I’ll pick up pennies off of the ground and there have been times when I’ve asked people, “So, you try to achieve wealth. How many of you in here will pick a penny up if you see it lying on the ground?” People will snicker from time to time.

But the point is, we make progress in small steps. A penny is yet another small step towards an overall wealth outcome if that’s what you’re really receiving. Don’t be too pride – don’t have much pride in order to subjugate yourself to goals that you seek because all you’re really doing is holding yourself back.

Pete Mockaitis
All right. Is there a particular nugget you share that really seems to connect and resonate and get quoted back to you?

Greg Williams
Well, I love it when people that I haven’t seen for years will come up to me and say things along the lines of “Oh Mr. Williams,” and when they say Mr. Williams, I always say, “No, no, my father is nowhere around right now, just please call me Greg.” They’ll say, “You have helped me so much by teaching negotiation strategies that I’ve been able to use to get a lot more in life.”

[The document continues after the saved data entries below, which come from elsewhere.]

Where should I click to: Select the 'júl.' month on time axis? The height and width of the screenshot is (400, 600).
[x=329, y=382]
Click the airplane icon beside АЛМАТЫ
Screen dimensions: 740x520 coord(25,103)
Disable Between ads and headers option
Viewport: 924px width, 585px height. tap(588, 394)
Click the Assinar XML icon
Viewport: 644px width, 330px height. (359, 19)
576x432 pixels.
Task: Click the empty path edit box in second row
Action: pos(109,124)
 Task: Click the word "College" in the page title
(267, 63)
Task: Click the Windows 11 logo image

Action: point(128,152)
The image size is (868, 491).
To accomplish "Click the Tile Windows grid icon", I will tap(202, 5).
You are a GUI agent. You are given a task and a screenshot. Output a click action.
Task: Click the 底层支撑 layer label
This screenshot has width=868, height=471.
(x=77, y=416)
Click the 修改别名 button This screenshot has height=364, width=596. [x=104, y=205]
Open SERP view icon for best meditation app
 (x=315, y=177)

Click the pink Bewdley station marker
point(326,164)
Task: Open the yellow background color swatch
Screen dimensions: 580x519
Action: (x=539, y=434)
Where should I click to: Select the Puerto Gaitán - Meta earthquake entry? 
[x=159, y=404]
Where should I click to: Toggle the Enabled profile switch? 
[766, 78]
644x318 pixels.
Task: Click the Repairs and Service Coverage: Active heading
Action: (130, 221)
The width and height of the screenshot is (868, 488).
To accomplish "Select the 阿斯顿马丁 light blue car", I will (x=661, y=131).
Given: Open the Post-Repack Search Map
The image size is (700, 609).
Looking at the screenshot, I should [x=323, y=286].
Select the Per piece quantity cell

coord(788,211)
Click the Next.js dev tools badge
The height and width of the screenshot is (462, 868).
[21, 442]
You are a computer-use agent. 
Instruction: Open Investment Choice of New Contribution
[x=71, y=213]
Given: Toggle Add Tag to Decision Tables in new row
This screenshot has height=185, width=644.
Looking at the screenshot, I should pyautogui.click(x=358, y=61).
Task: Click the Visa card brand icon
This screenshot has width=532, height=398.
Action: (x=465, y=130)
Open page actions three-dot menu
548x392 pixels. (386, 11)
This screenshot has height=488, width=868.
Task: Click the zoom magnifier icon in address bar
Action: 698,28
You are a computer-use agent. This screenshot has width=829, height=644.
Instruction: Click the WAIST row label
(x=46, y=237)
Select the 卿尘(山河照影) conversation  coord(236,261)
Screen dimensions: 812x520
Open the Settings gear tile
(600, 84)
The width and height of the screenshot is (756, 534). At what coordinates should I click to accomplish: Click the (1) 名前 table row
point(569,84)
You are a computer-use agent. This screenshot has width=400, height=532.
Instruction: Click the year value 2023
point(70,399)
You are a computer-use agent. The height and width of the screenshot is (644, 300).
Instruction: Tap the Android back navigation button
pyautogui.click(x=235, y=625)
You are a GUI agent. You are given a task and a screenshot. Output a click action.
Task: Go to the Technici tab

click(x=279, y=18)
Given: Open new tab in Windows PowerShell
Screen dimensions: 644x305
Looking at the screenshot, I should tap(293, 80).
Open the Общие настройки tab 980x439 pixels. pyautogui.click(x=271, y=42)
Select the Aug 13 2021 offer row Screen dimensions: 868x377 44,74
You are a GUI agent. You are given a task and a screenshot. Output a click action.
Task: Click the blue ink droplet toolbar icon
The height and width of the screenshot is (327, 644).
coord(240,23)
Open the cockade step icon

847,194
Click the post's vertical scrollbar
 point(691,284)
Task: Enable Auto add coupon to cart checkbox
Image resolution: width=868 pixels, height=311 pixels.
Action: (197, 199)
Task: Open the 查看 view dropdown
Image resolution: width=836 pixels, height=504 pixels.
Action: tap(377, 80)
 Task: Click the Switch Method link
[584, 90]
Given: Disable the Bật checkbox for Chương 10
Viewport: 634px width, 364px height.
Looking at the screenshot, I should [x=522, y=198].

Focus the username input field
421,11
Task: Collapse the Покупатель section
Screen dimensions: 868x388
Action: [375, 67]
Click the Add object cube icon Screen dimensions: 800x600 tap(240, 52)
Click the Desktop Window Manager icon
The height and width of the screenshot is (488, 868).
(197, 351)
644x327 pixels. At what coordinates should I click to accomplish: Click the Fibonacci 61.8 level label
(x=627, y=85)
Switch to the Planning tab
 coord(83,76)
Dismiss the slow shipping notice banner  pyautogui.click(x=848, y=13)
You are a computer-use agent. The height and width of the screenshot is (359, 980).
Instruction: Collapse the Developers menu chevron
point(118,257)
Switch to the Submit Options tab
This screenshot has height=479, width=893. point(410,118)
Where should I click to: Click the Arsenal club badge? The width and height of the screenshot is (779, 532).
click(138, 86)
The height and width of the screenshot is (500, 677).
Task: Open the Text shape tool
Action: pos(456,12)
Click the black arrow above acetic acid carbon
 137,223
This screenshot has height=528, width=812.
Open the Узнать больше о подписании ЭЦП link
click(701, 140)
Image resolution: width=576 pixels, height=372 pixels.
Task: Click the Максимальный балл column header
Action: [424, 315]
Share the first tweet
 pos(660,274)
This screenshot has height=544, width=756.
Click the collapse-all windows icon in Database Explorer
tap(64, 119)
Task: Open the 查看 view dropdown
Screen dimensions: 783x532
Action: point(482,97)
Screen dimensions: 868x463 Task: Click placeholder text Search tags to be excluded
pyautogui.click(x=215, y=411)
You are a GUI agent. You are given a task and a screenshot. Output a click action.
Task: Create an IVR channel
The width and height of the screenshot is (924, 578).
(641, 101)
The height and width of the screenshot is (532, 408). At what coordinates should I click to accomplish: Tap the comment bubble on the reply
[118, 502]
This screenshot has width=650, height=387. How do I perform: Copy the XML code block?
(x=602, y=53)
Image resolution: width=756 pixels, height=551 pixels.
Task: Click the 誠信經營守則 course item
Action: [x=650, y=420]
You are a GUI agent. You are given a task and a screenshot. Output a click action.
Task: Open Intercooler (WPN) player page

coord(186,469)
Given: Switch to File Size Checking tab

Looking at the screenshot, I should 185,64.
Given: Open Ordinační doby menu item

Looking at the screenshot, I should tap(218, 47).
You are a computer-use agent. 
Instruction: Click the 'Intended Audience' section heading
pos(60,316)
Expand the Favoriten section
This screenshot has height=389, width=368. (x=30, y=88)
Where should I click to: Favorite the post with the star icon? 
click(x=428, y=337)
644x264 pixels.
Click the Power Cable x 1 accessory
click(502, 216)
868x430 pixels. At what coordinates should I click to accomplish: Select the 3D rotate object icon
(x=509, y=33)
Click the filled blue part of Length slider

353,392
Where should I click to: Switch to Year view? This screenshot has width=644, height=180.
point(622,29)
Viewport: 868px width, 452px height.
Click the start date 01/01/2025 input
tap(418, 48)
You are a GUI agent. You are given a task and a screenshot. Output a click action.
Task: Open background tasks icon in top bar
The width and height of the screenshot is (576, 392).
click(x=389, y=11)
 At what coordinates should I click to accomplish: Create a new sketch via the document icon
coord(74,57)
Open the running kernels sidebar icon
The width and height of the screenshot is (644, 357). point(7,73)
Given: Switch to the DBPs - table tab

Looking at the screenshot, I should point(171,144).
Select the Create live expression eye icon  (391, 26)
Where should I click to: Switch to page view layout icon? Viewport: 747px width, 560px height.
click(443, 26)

… to other individuals, serve other individuals. I attempt to give back to those, especially younger than myself because I’m at a point in life now where one day they will be the rulers of the world that I will have to live in. I hope by giving them insights, instilling in them the knowledge that they can use in order to not only look out for those that they care about, but for other individuals in the world, that the world will become a better place.

Pete Mockaitis
Greg, if folks want to learn more or get in touch, where would you point them?

Greg Williams
Well, they can go to my website, which is www.TheMasterNegotiator.com. They can send me an email to Greg@TheMasterNegotiator.com. They can also reach me via phone at 609-369-2100.

Pete Mockaitis
All right. Do you have a final challenge or call to action for folks seeking to be awesome at their jobs?

Greg Williams
Yes. Don’t be afraid to negotiate. Go out there and negotiate every doggone day because if you want a raise tomorrow, start positioning yourself to get that raise – I’m sorry if you want a raise in six months, next year whatever, start positioning yourself today to do so.

Understand what it would take from your boss such that you become such a valuable resource that he has to give you the raise that you ask for simply because you are that valuable. Don’t be afraid to negotiate. No only means no for the moment. The more persistent you are about achieving a goal, the more goals you will achieve.

Pete Mockaitis
All right. Greg, thank you. This has been a lot of fun. I wish you tons of luck in your negotiations and all you’re up to.

Greg Williams
Thank you Pete … and much more success for you in life because it’s waiting for you.